#### [Instructions for the task]
List every line of the rows below that contains the word "This", matching case exactly.

#### [Raw data]
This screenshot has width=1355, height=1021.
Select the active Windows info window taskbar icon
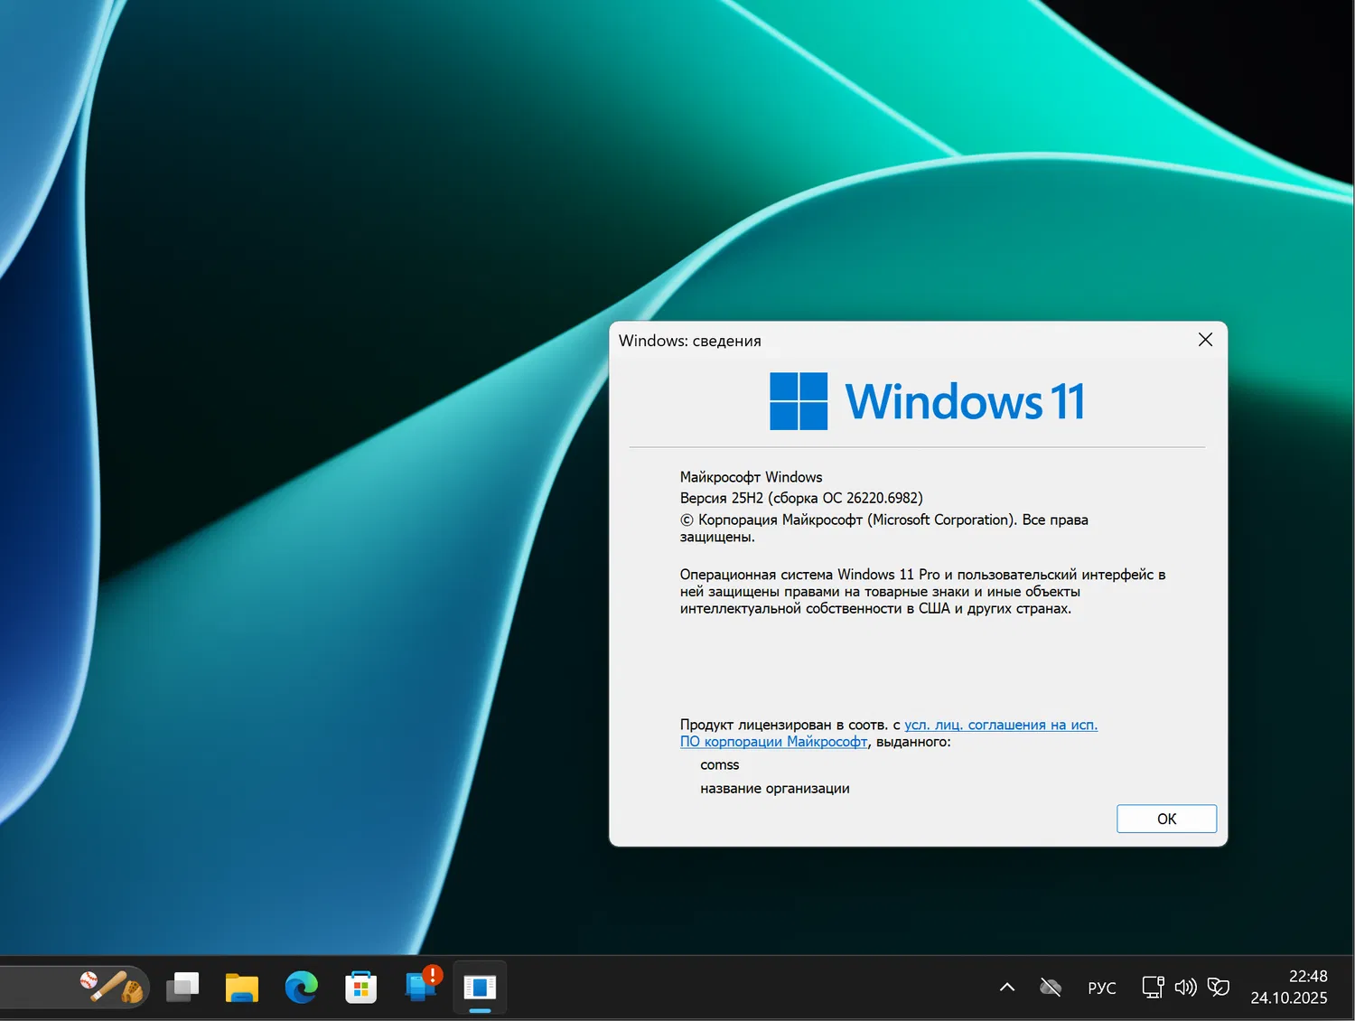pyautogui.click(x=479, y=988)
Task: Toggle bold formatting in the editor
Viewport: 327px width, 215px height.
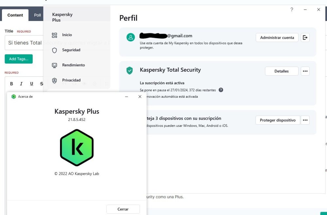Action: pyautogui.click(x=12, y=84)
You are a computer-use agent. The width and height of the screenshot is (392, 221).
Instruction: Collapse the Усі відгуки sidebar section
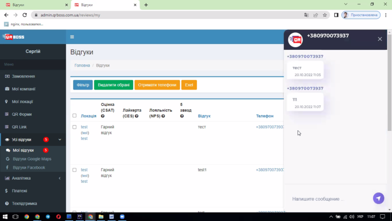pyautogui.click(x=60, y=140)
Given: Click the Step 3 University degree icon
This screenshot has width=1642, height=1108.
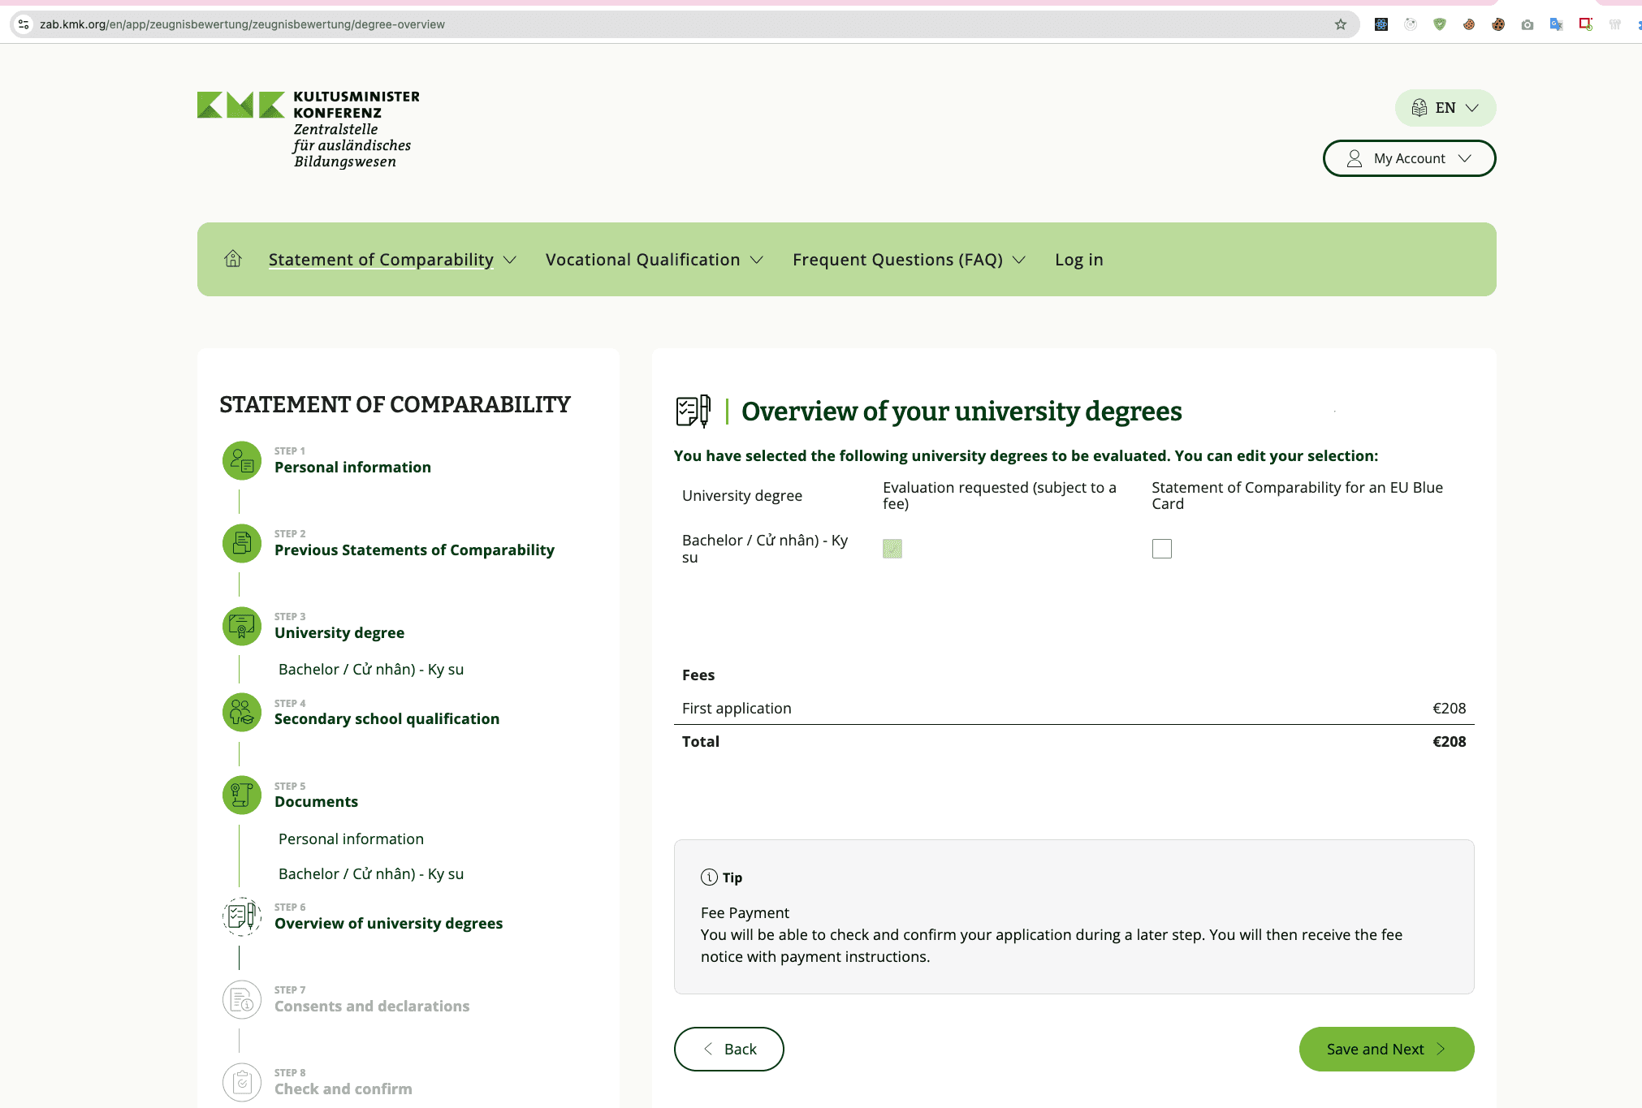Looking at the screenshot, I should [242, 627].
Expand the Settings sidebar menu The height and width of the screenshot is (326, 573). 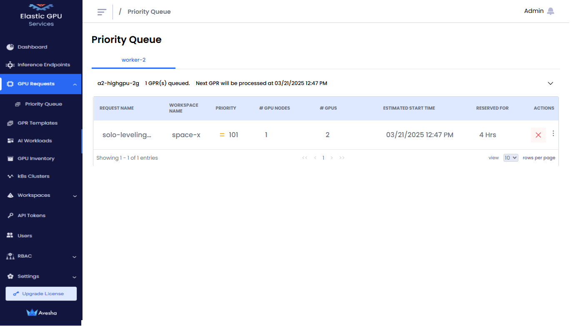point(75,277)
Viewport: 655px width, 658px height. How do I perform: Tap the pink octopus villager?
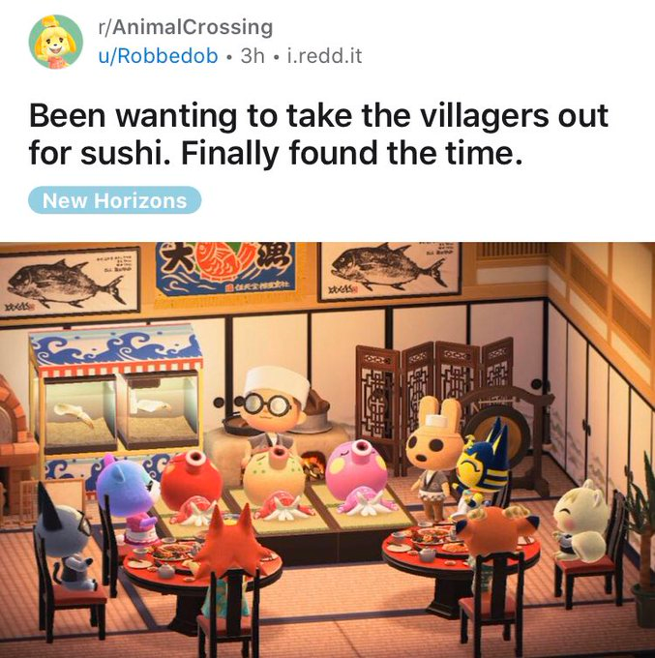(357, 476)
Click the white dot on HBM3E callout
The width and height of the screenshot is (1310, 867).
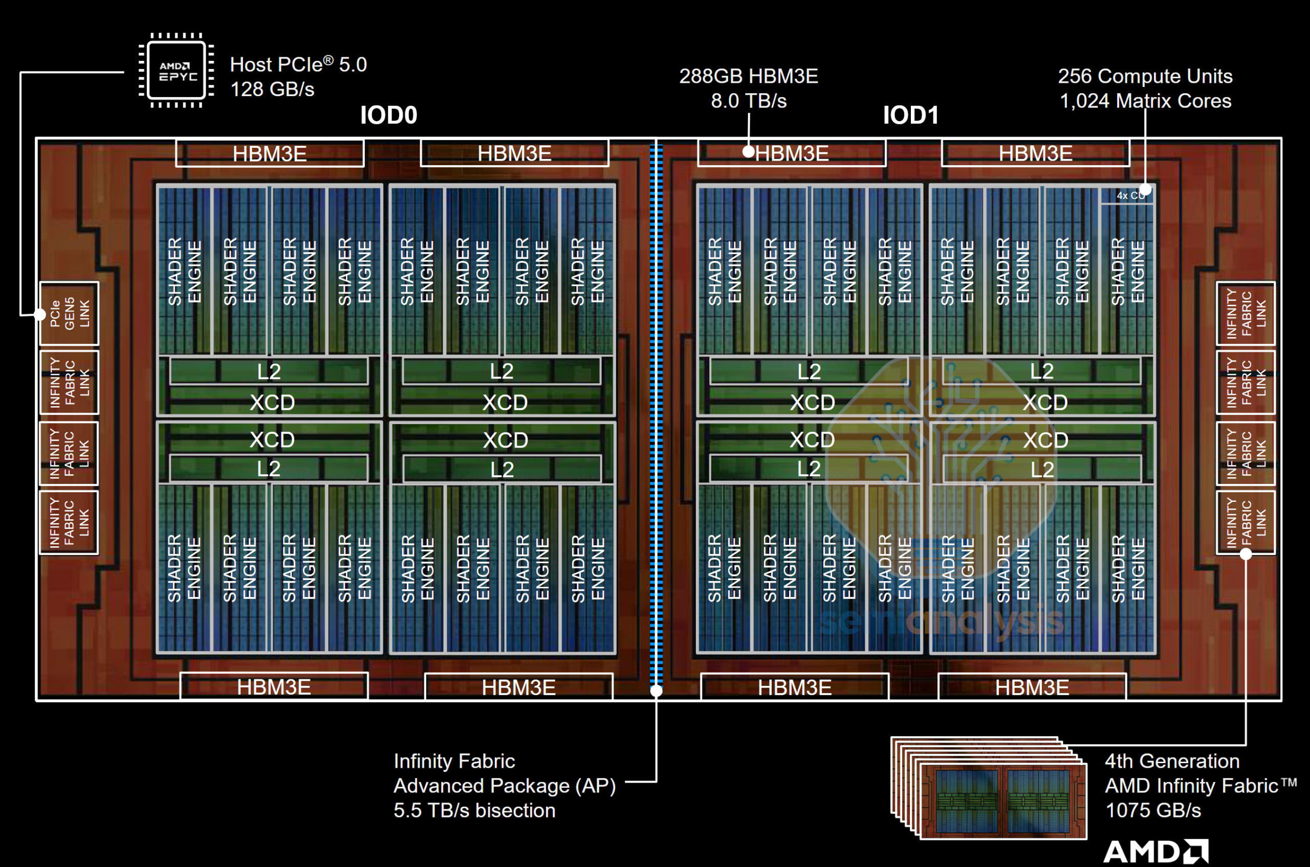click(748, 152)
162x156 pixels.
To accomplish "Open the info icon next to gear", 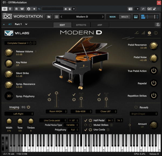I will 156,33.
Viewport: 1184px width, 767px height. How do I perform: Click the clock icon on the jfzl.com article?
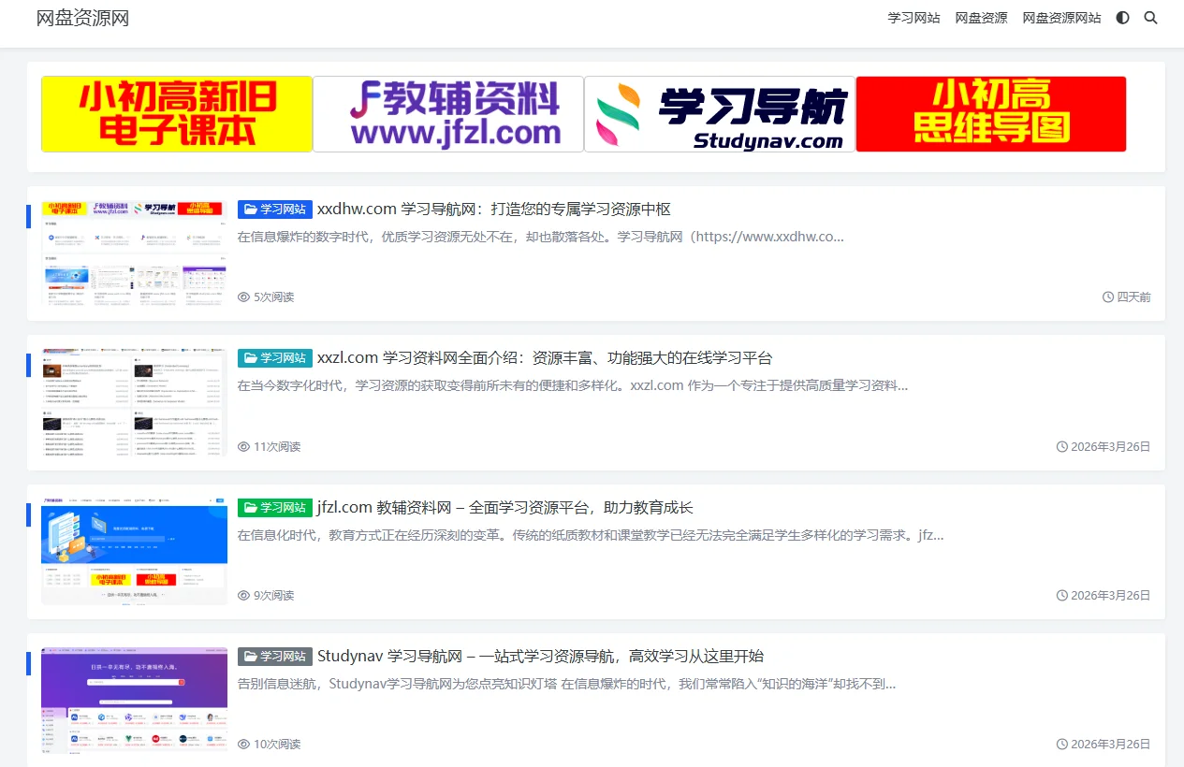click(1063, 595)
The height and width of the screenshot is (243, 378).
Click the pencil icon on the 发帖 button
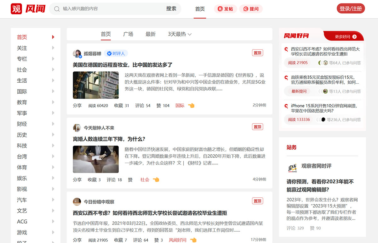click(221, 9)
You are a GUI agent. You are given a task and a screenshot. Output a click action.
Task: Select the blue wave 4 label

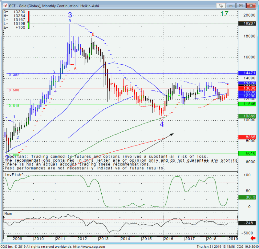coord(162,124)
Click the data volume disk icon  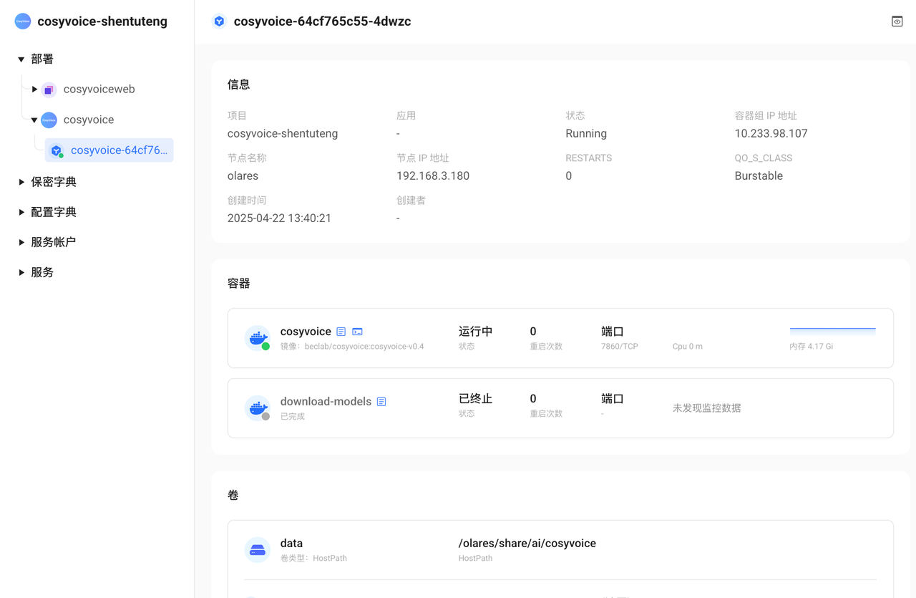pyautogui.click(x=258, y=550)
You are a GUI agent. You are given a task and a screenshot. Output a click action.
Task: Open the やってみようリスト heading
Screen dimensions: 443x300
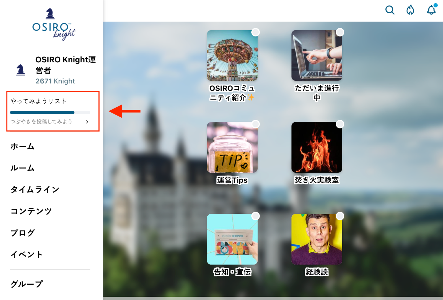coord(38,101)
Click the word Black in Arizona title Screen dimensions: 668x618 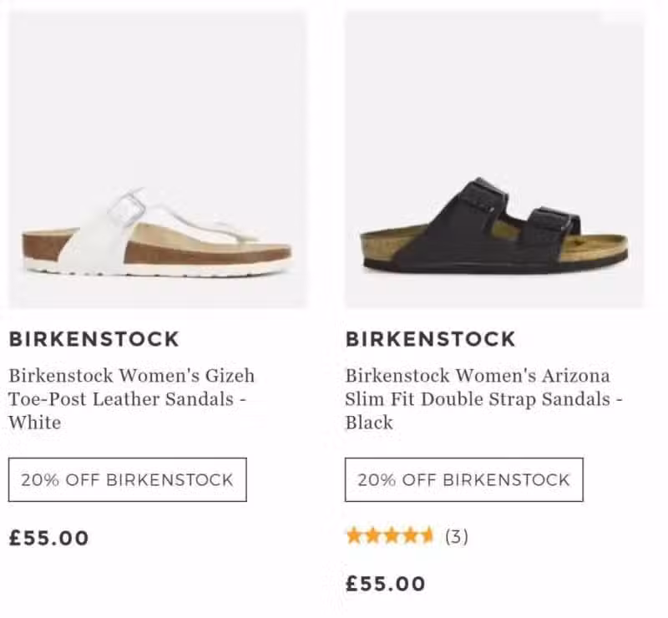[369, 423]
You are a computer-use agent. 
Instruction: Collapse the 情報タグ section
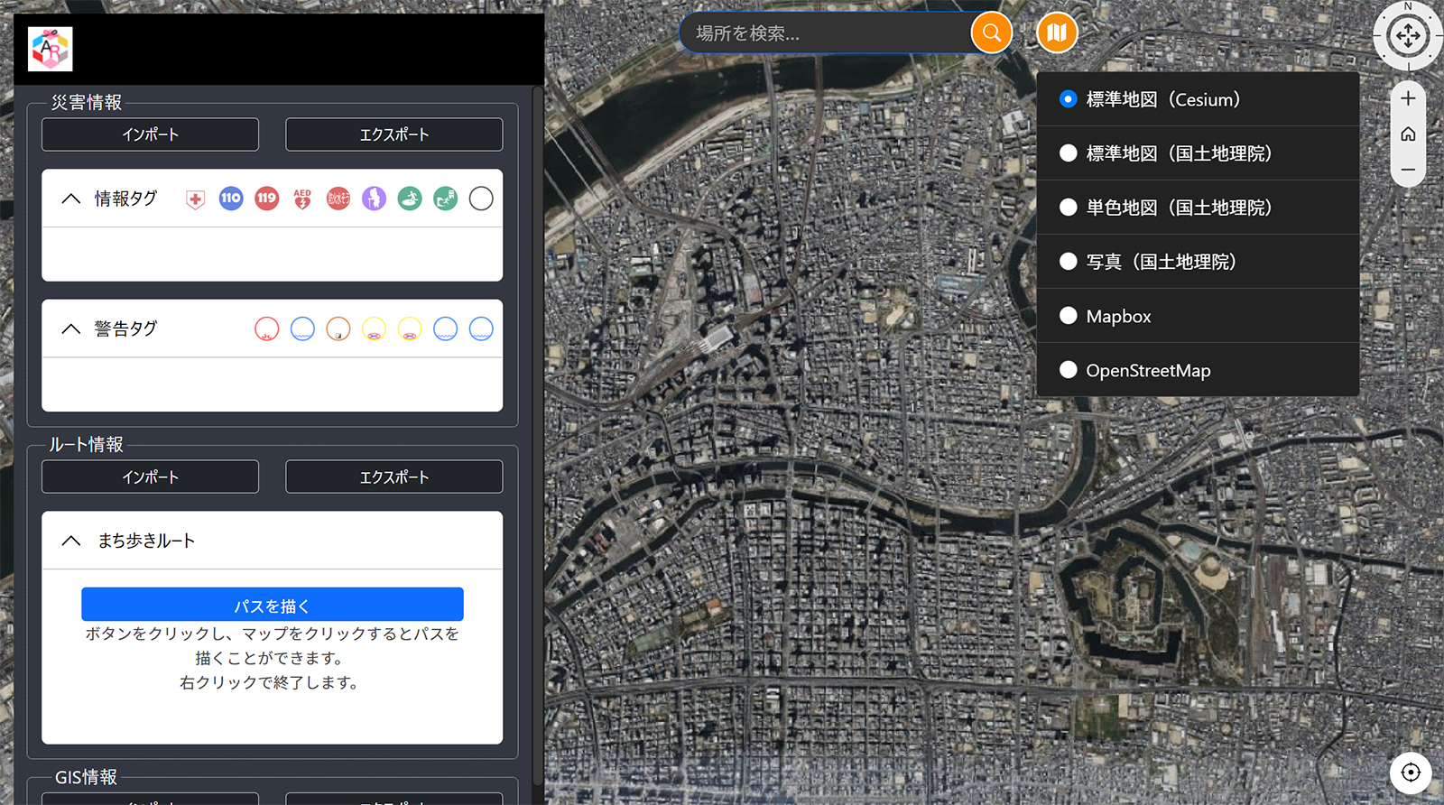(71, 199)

#### [Task result]
This screenshot has width=1355, height=1021.
This screenshot has width=1642, height=1108.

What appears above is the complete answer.